In Maryland, public school money has essentially been sheltered from drastic cuts because there’s a law that states every county government must at least spend the same per pupil as they did the previous year or risk losing state education contributions. It’s called Maintenance of Effort (MoE), and most elected government officials detest it because they don’t like being told what to with their money do by the state.

Even public school officials are not enamored with the law. Certainly thankful that it’s there to secure at least the same amount of money from the year prior, it’s argued that simply funding MOE does not allow the school system any opportunity to grow and improve. It essentially just ensures the status quo. There’s no room for progress, some Worcester school officials have said in the past.

No matter the side you fall on, there was enough of an outcry last year that General Assembly legislators plan to examine MOE and the process that surrounds it. The Maryland Association of Counties (MACO) is adamantly encouraging legislators to take a look and consider easing the requirements for counties to secure a waiver from the state, allowing the individual jurisdictions to cut per-pupil funding in their next budgets if a hardship is proven. Additionally, MACO is looking to have a different body than the Maryland State Department of Education rule over the waiver requests, and we agree this is needed.

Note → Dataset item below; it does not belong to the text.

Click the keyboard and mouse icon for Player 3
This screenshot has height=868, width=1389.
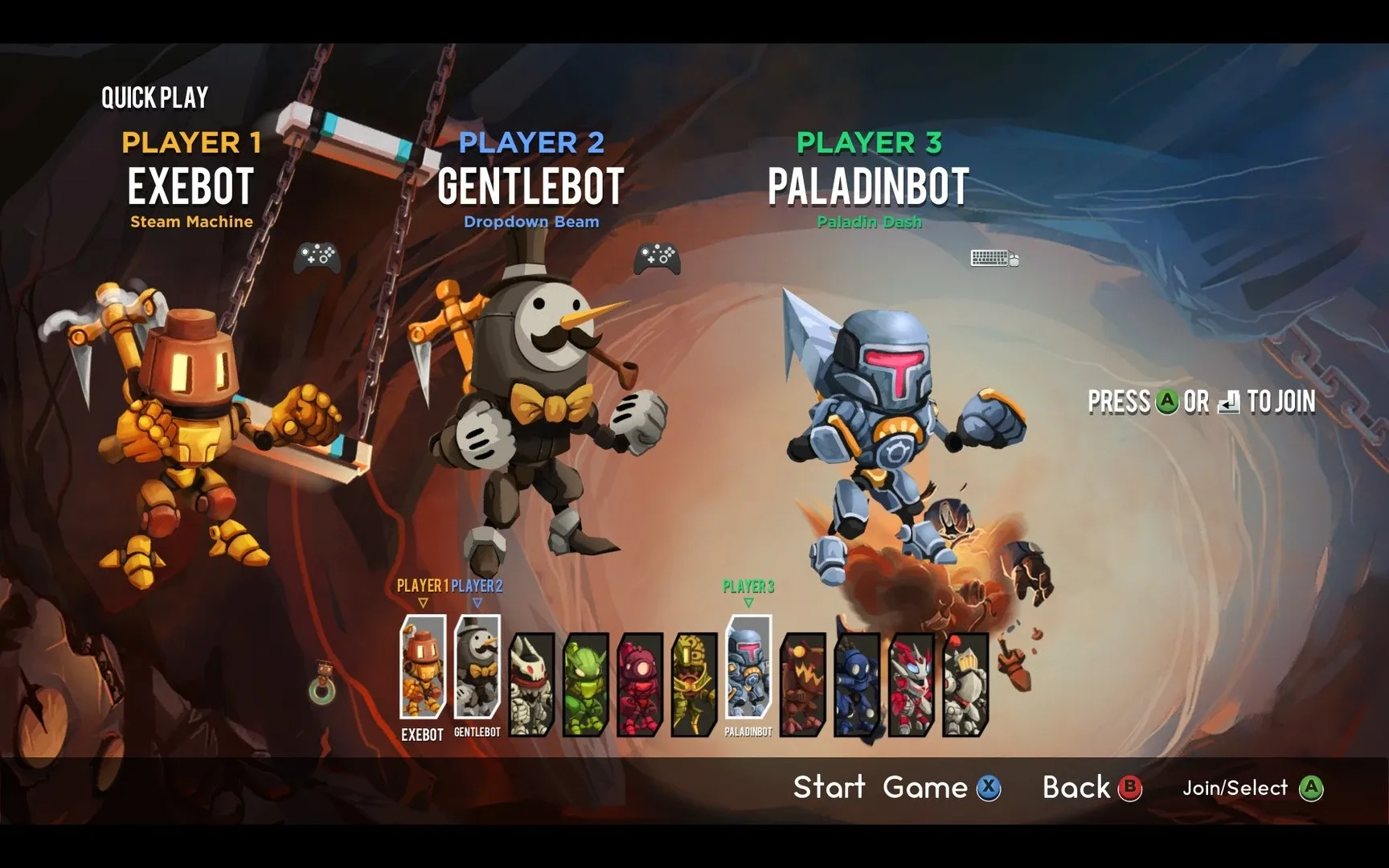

Regarding MOE, it’s understandable how supporters and opponents come to their positions. The concepts behind the funding law are sound. The idea is as school system enrollments grow funding needs to follow. When it shrinks, it follows that course as well. That’s logical.

At its most fundamental, the goal of MOE is to protect our students and ensure education funding is not slashed to their detriment. Nobody ever wants to see the students harmed.

What complicates matters is politics and unfortunately that comes into play when millions of dollars are at risk. Last year, tensions ran high among some County Commissioners and school system administrators. The county asked for a waiver to reduce education spending by $1.8 million. After numerous cuts made elsewhere and understanding their request was going to ultimately be rejected, as was the case with three other jurisdictions, the county reluctantly withdrew its waiver.

We think the process of determining whether a waiver of MOE is flawed, and the problems start with whom is making the decision. It’s wrong for the state Board of Education to decide whether a waiver is granted. It needs to be handled by an independent committee of folks who understand the intricate finances involved.

The state board’s primary focus is on education and by its nature it would not allow public school funding to be cut below the MoE. In a letter to the chairman of the Senate Budget and Taxation Committee last summer, President William Parran expresses our view well. He wrote, “… vesting waiver approval authority solely with the State Board, whose entire purpose of being is to advocate for education, was not a wise choice.  It also places the State Board in an untenable position as an education advocate – it would go against the State Board’s basic principles to ever grant a waiver.  It is also questionable whether the State Board has the fiscal expertise necessary to evaluate county budget and economic conditions.”

The legislature needs to thoroughly examine the process and at the very least should assign discretion over these waiver requests to another board that cannot be accused of being biased one way or another.